Tampak dari atas, tempat tinggal Mbah Maridjan dalam peringatan 1 tahun meninggalnya Mbah Maridjan
Beberapa hari di Yogyakarta, bagiku sangat berkesan. Meninggalkan jejak yang ga bisa aku lupain seumur hidupku. Saat itu, kami makan malam di sebuah angkringan pendopo, kami diajak sang tuan rumah makan malam di sana. kami bertujuh dijamu makan malam yang bagiku sangat spesial. Bukan karena dijamu lho, acara makan malam itu menjadi berkesan...hehehe, yang kebetulan saat itu pas tanggalnya aku lahir ke dunia ini.
Selain menu spesial yang dipilihkan sepasang tuan rumah ini, diantaranya wedang bledug yang isinya rempah-rempah : gula jawa segandu, sereh, kayu manis, jahe, cengkih, dan... ah, itu yang sanggup aku ingat.
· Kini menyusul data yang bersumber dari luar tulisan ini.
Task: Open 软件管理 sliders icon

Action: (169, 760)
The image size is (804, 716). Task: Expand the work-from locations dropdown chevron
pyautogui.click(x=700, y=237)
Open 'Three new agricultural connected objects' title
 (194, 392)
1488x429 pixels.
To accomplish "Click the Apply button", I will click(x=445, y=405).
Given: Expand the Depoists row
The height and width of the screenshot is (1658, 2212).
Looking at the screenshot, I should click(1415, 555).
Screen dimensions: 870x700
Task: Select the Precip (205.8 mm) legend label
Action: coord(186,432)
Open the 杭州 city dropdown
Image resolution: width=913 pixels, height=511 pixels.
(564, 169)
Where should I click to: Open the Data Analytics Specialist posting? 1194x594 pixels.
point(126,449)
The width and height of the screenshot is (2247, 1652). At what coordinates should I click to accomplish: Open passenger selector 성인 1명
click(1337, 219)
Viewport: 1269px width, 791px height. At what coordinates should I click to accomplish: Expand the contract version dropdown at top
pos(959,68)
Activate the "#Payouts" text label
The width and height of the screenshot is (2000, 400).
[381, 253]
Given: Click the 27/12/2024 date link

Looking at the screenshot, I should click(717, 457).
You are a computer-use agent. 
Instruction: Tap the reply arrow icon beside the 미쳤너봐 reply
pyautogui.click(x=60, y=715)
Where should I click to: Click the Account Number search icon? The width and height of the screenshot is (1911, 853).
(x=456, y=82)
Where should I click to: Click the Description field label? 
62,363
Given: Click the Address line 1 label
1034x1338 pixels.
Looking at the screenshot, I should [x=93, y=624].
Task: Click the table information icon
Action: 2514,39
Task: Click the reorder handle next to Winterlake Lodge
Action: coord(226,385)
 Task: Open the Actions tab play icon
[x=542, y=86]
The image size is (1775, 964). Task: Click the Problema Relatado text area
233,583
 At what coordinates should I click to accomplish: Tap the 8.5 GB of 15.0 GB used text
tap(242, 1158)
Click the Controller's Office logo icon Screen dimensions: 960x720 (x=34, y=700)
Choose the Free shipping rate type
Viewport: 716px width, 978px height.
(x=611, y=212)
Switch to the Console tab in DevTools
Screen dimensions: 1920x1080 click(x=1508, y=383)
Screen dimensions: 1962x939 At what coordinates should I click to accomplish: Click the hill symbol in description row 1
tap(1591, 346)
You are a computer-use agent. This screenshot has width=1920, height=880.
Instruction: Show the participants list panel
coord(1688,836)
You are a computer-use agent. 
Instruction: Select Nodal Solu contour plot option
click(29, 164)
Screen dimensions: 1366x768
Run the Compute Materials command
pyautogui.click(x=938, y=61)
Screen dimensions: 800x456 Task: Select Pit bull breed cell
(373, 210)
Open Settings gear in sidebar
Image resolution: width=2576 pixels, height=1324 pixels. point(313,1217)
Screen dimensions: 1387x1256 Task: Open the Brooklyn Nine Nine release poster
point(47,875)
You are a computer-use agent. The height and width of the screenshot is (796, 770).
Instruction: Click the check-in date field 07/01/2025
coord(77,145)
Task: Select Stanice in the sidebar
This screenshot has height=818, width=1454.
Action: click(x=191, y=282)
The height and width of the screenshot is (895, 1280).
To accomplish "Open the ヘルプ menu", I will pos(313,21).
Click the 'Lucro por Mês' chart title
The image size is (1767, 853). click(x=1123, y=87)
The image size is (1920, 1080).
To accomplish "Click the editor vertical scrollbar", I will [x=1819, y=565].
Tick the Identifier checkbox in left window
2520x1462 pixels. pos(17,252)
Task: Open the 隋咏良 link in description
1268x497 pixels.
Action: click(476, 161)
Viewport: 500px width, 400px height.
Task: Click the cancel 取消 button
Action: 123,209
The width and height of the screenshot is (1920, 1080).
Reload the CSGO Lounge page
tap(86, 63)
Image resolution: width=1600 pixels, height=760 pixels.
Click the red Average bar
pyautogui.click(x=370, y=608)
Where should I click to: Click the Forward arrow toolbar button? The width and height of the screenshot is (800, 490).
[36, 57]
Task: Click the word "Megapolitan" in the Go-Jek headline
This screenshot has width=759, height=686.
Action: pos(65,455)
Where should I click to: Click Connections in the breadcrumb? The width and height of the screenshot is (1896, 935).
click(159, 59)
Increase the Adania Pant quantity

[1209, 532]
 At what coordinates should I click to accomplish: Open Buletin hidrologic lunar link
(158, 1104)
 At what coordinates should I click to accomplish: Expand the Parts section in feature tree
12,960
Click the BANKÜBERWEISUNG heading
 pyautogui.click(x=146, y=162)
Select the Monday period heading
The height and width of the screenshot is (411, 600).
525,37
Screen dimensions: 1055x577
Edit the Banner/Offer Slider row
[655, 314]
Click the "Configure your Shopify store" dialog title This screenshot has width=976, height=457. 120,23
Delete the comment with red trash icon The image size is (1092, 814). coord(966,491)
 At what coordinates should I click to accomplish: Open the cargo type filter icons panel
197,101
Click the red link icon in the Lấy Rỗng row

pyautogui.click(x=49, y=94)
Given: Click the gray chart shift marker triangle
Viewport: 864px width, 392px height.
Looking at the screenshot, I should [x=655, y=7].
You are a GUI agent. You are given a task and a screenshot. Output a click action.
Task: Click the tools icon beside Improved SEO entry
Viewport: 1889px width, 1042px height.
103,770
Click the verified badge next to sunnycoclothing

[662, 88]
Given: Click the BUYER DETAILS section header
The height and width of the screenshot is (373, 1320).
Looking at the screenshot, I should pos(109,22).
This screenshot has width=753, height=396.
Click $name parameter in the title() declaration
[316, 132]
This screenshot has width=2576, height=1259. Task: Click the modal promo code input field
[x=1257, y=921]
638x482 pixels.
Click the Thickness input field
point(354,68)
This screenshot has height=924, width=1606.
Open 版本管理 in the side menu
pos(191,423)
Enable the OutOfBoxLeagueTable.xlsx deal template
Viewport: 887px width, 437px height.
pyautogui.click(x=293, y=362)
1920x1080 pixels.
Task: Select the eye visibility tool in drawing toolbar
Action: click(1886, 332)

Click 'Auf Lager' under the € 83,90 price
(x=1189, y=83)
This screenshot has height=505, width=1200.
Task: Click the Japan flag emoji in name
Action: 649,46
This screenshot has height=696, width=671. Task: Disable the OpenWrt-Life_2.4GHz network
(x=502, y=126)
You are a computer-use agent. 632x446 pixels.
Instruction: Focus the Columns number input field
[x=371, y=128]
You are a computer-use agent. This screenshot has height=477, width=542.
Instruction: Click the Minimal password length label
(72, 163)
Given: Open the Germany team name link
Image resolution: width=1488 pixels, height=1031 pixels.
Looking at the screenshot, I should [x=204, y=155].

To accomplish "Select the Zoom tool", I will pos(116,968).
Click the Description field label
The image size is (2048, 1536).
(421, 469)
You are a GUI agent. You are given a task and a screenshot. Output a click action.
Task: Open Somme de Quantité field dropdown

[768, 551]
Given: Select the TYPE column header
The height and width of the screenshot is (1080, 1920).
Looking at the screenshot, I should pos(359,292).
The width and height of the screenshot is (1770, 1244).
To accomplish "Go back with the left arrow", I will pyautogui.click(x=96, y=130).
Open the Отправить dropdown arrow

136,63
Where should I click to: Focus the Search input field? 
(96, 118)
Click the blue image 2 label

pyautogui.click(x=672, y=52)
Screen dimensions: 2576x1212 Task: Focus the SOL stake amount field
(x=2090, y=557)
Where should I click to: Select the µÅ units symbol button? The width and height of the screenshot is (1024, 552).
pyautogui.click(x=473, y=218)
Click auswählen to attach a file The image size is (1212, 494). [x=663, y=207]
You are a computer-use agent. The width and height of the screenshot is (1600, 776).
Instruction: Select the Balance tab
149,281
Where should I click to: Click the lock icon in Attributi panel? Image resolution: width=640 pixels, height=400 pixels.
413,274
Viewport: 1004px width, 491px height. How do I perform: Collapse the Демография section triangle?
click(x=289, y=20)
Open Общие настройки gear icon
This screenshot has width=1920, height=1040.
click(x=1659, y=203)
Sangat nikmat diminum untuk tubuh yang penat dan lelah, setelah seharian tadi, seusai bertugas, kami pergi ke Lava Tour di Desa Kinah Rejo.
Ternyata, ada kisah yang menyelubungi terkait dengan meninggalnya saudara-saudara kita yang tinggal di sekitar Gunung Merapi. Dikisahkan bahwa abu vulkanik itu menutupi seluruh area. Saat itu, pasca meletusnya Gunung Merapi, para sanak saudara mencari kerabat-kerabatnya yang sudah tidak mungkin lagi bisa ditelusur karena tebalnya abu yang mengubur hidup-hidup mereka. Tetapi, kejadian aneh itu dapat menjadi petunjuk orang-orang yang mencari saudara-saudaranya yang hilang.
Petunjuk itu berupa suara yang berkata, "Aku neng kene, aku neng kene..." yang artinya "Aku di sini, aku di sini..."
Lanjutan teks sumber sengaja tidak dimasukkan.